Het was zijn eigen wil en die van de Vader dat de Heer aan het lijden werd overgeleverd

‘Mijn God, mijn God, waarom hebt Gij mij verlaten?’ (Mt. 27, 46). Deze woorden mogen niet zo verstaan worden, als zou de almacht van God de Vader geweken zijn van Jezus, toen Hij aan het kruis genageld was. Immers, de goddelijke en menselijke natuur waren zo innig met elkaar verbonden dat zij noch door het lijden noch door de dood gescheiden konden worden. De beide naturen behielden namelijk hun eigen aard en daarom verliet God niet het lichaam in het lijden, en maakte het lichaam God niet onderhevig aan het lijden. Want God was wel in de lijdende, maar niet in het lijden. Omdat het Woord en de mens slechts één persoon zijn, is Hij die als mens geschapen is, dezelfde als Hij door wie alles geschapen is (vgl. Joh. 1, 3). Hij die door de handen van goddelozen gegrepen wordt, is dezelfde als Hij die door geen grenzen omsloten wordt. Hij die door de nagels doorboord wordt, is dezelfde als Hij die door geen wonde gepijnigd wordt. Tenslotte is Hij die de dood heeft ondergaan, dezelfde als Hij die niet ophoudt eeuwig te zijn. Door onloochenbare tekenen worden deze beide waarheden aangetoond: zowel ontluistering als majesteit zijn in Christus waarachtig aanwezig. Goddelijke kracht heeft zich dan ook zó nauw verbonden met onze menselijke zwakheid dat God het onze tot het zijne maakt, terwijl Hij het zijne maakt tot het onze.

Derhalve was de Zoon ook niet van de Vader gescheiden en de Vader niet van de Zoon en kon er in de onveranderlijke godheid en ondeelbare Drie-eenheid niets bestaan dat van haar gescheiden was. Immers, hoewel het mysterie van de menswording uitsluitend de Zoon toekwam, werd de Vader toch niet van de Zoon gescheiden, zoals het vlees niet van het Woord gescheiden werd.

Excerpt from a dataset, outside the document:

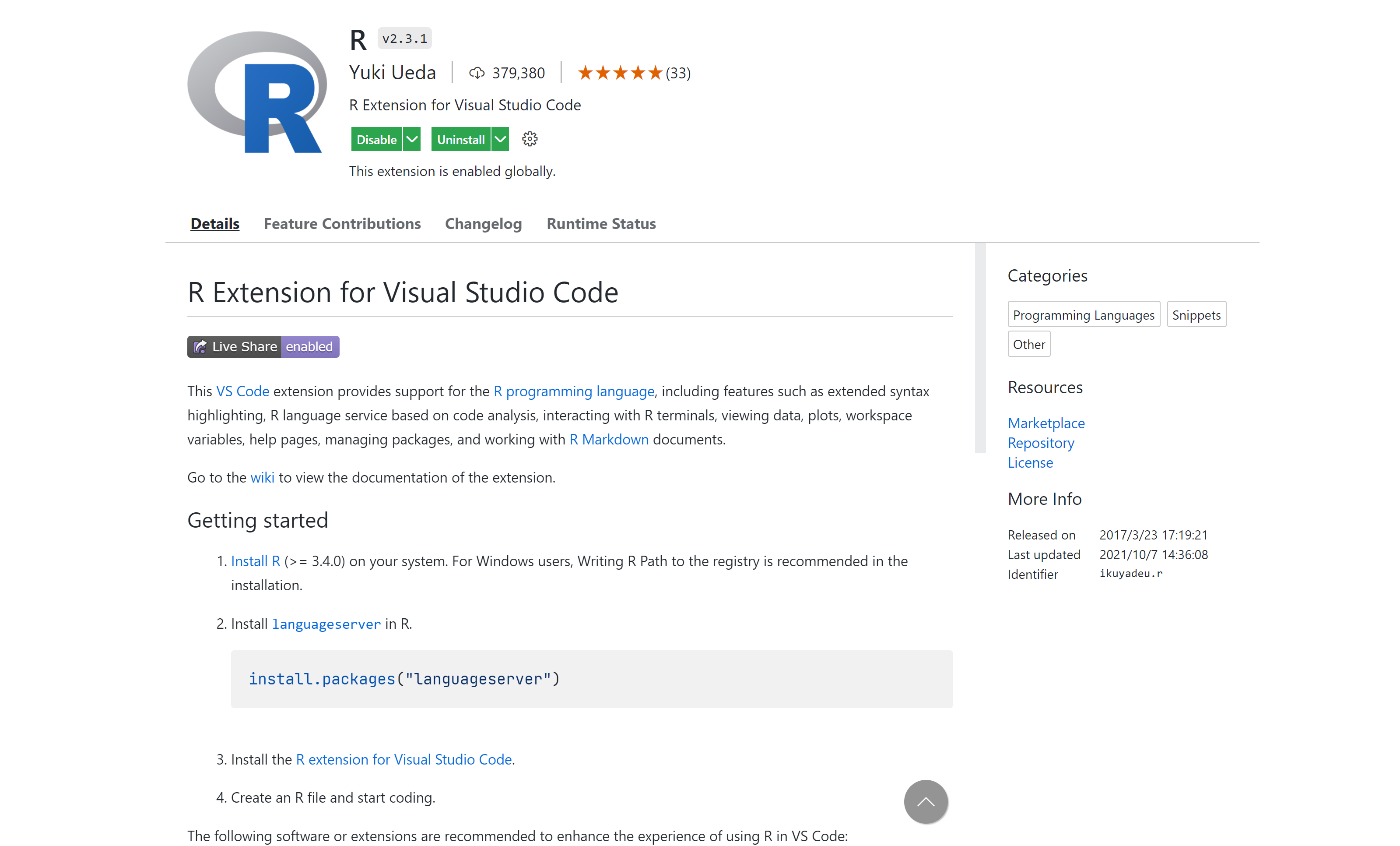
Task: Open the Changelog tab
Action: pos(483,223)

Jezus riep dus met luide stem ‘Waarom hebt Gij mij verlaten?’ om allen duidelijk te maken dat Hij niet bevrijd noch verdedigd moest worden, maar overgelaten in de handen van woestelingen en zo de Redder van de wereld en de Verlosser van alle mensen moest worden. Hij riep dit niet uit ellende maar uit barmhartigheid, niet omdat alle hulp ontbrak, maar omdat het zijn beslissing was te sterven.

Welke bemiddeling van de Vader ten bate van zijn leven kan er bedoeld zijn, daar Hijzelf de macht bezit zijn leven te geven én het weer terug te nemen (vgl. Joh. 10, 18)? De heilige apostel Paulus zegt immers van de Vader: ‘Hij heeft zijn eigen Zoon niet gespaard, voor ons allen heeft Hij Hem overgeleverd’ (Rom. 8, 32), en: ‘Christus heeft de kerk liefgehad, Hij heeft zich voor haar overgeleverd om haar te heiligen’ (Ef. 5, 25-26). Dat de Heer aan het lijden werd overgeleverd, was dus zowel de wil van de Vader als zijn eigen wil. Zo is duidelijk dat niet alleen de Vader Hem verliet, maar ook Hij in zekere zin zichzelf, niet door een angstige vlucht maar door een vrijwillige overgave.